Brouiller les frontières entre la police et l'armée
Il existe un brouillage des frontières entre la police et l'armée, avec des unités de police qui adoptent de manière croissante un comportement militaire et l'armée assurant des rôles de police. Cette ressource s'intéresse à la fois à la militarisation de la police et à celle de la sécurité intérieure, car bien souvent la police n'a pas le monopole de l'usage de la force pour maintenir le contrôle de l'État sur la société.
Dans certains cas, les unités militaires sont elles aussi appelées à remplir des rôles de police, ou bien les forces de police comprennent des unités de police militaire. Le maintien de l'ordre militarisé à Rio incombe maintenant à la Police Militaire de l'État de Rio de Janeiro, composante de l'Armée Brésilienne, et comportant les Unités de Police Pacificatrice et le Bataillon des Opérations Spéciales de Police ou BOPE. Ces unités utilisent des véhicules blindés, y compris le Maverick, également utilisé en Afrique du Sud pendant l'apartheid, et qui a la réputation d'ouvrir le feu pour tuer plutôt que pour appréhender. En Papouasie Occidentale, le Corps de Brigade Mobile et le Détachement Spécial 88 font partie de la police indonésienne mais sont en réalité des forces paramilitaires lourdement armées utilisées pour écraser les revendications d'indépendance.
Ailleurs, il est expressément interdit à l'armée d'exercer des fonctions de police dans le but d’écarter la militarisation de la société. En pratique, cela signifie bien souvent que des unités de police spécialisées assurent des rôles et comportements quasi-militaires. Le GSG-9 est une unité de police d'élite allemande de forces spéciales anti-terroristes. Il a été créé en tant qu'unité de police plutôt que d'unité militaire pour contourner le fait que la loi fédérale allemande interdit l'utilisation des forces militaires à l'encontre de la population civile. Aux États-Unis, la Garde Nationale remplit la même fonction bien qu'il s’agisse d’une unité de réserve des Forces Armées américaines.
La conscription dans les forces de police peut faire partie du service militaire obligatoire comme cela est le cas à Cuba où les appelés peuvent être sélectionnés pour rejoindre les Forces de Police de la Révolution Nationale et en Israël où le tiers des forces de police est représenté par la Police aux frontières ou MAGAV, une unité qui recrute par conscription. Là où la conscription n'est pas présente, le recrutement est malgré tout souvent militarisé avec d'anciens militaires choisissant la police comme reconversion après avoir quitté l'armée.
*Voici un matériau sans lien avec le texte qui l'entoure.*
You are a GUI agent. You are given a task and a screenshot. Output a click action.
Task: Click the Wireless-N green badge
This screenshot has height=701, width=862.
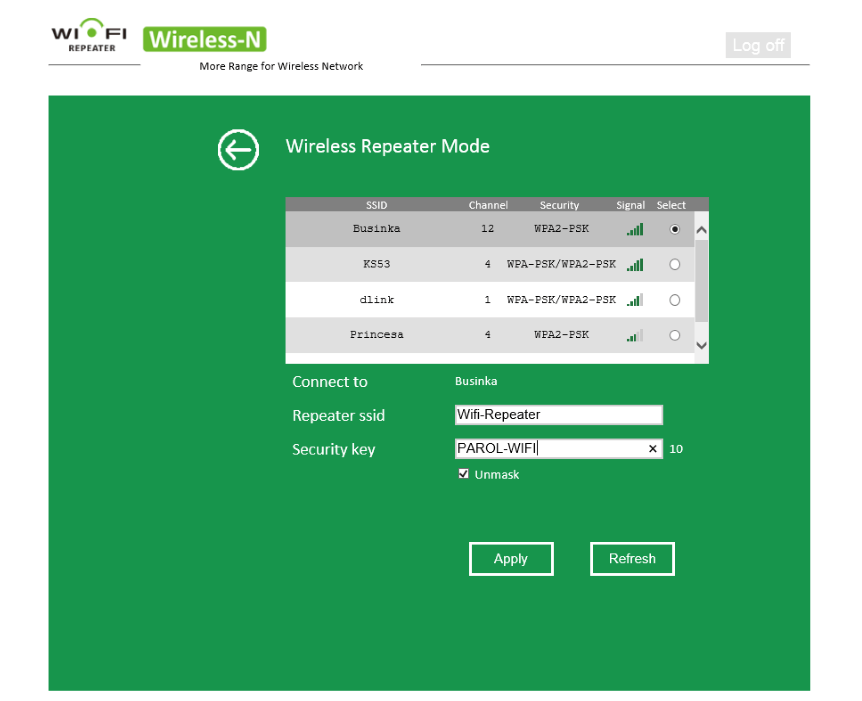coord(205,39)
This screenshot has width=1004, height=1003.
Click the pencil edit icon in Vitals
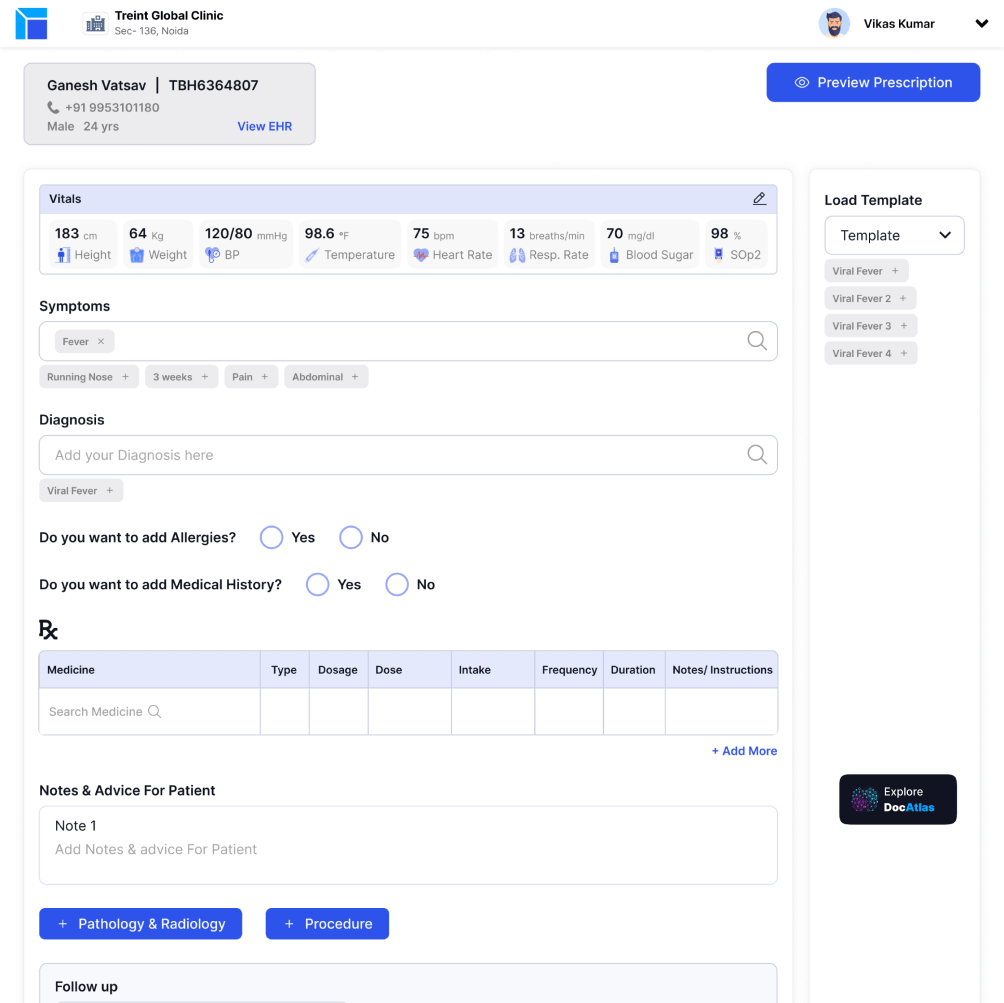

L’armée elle-même est également souvent utilisée pour occuper tout ou partie d’un territoire et remplir des fonctions policières. À Rio de Janeiro, les favelas ont été envahies et occupées par l’armée entre 2014 et 2015. Durant cette période, l’armée avait les pouvoirs de la police et les tribunaux militaires étaient utilisés à la place des tribunaux civils. L’armée israélienne occupe aux côtés de la police un rôle de sécurité intérieure dans les territoires palestiniens occupés, avec des snipers militaires visant des manifestants. Les forces armées peuvent également être appelées pour réprimer des manifestations comme ce fut le cas à Buenaventura, Colombie en 2017 où l’Infanterie de Marine a rejoint l’Escadron Mobile Anti-émeutes ou ESMAD pour réprimer violemment l’agitation sociale.
D’innombrables acteurs du secteur privé font partie de ce mélange, sous la forme d’entreprises militaires et de sécurité privée (EMSP) qui ont proliféré « au fil des années depuis la déclaration de ‘guerre contre le terrorisme’» avec un « secteur privé vaste » évalué désormais à « des centaines de milliards de dollars » (War on Want, 2016). Israël utilise des entreprises de sécurité privée pour mettre en place des check points et protéger les colonies sur les Territoires Palestiniens Occupés. Les agents de sécurité privée ont « des pouvoirs de maintien de l’ordre… portent des armes et sont autorisés à utiliser la force dans l’exercice de leurs fonctions. Dans les colonies de Cisjordanie et de Jérusalem Est, [ils] servent de facto de force de police privée au service des colons » (Who Profits, 2016 ).